Hauptimam Razawi, schottische Ahlul Bayt Society, sagte, «einen religiösen Brauch auf diese Weise zu verbieten, würde dazu führen, dass den Muslimen verboten würde, ihren Glauben auszuüben». Die jüdischen, christlichen und muslimischen Organisationen seien sich laut CCEE und KEK einig, dass ein Verbot der Beschneidung in Island zur Folge hätte, zwei Weltreligionen, Judentum und Islam, sowie deren Mitgliedschaft zu ächten. Dieses Gesetz würde ein fremdenfeindliches Bild von Island in eine religiös und kulturell vielfältige Welt aussenden. Sollte der Vorschlag umgesetzt werden, bestünde auch das Risiko, dass weitere europäische oder andere Länder zu ähnlichen Initiativen bewegt würden. In einem Klima von wachsendem Antisemitismus und Islamfeindlichkeit könnte die Verabschiedung dieses Gesetzes in Island solche Tendenzen anderswo unterstützen und damit den Druck auf oft schon verwundbare Gemeinschaften weiter erhöhen, so CCEE und KEK.

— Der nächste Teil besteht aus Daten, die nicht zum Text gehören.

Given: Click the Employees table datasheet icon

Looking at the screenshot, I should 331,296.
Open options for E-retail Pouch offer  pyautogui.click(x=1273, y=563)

Männliche Beschneidung, nicht weibliche Genitalverstümmelung

Die jüdischen, christlichen und muslimischen Organisationen betonten, dass sie sich einzig auf die männliche Beschneidung beziehen würden. Der vorgeschriebene religiöse Brauch dürfe nicht mit der grausamen Praktik der weiblichen Genitalverstümmelung verwechselt werden, der ein Angriff auf die körperliche Integrität der Frauen darstelle und ihre grundlegenden Menschenrechte und ihre Würde verletze.

Konferenz Europäischer Kirchen (KEK)

Die Konferenz Europäischer Kirchen (KEK) ist eine Gemeinschaft von etwa 116 orthodoxen, protestantischen, anglikanischen und alt-katholischen Kirchen aus allen Ländern Europas sowie von 40 nationalen Kirchenräten und assoziierten Organisationen. Die KEK wurde 1959 gegründet. Sie hat Büros in Brüssel und Straßburg.

Rat der Europäischen Bischofskonferenzen (CCEE)

Dem Rat der Europäischen Bischofskonferenzen (CCEE) gehören als Mitglieder derzeit 33 Bischofskonferenzen Europas an, vertreten durch ihre Präsidenten sowie die Erzbischöfe von Luxemburg und des Fürstentums Monaco, der Maroniten auf Zypern, dem Bischof von Chişinău (Moldau), dem Eparchialen Bischof von Mukachevo und dem Apostolischen Administrator von Estland. Der Sitz des Sekretariates befindet sich in St. Gallen/Schweiz.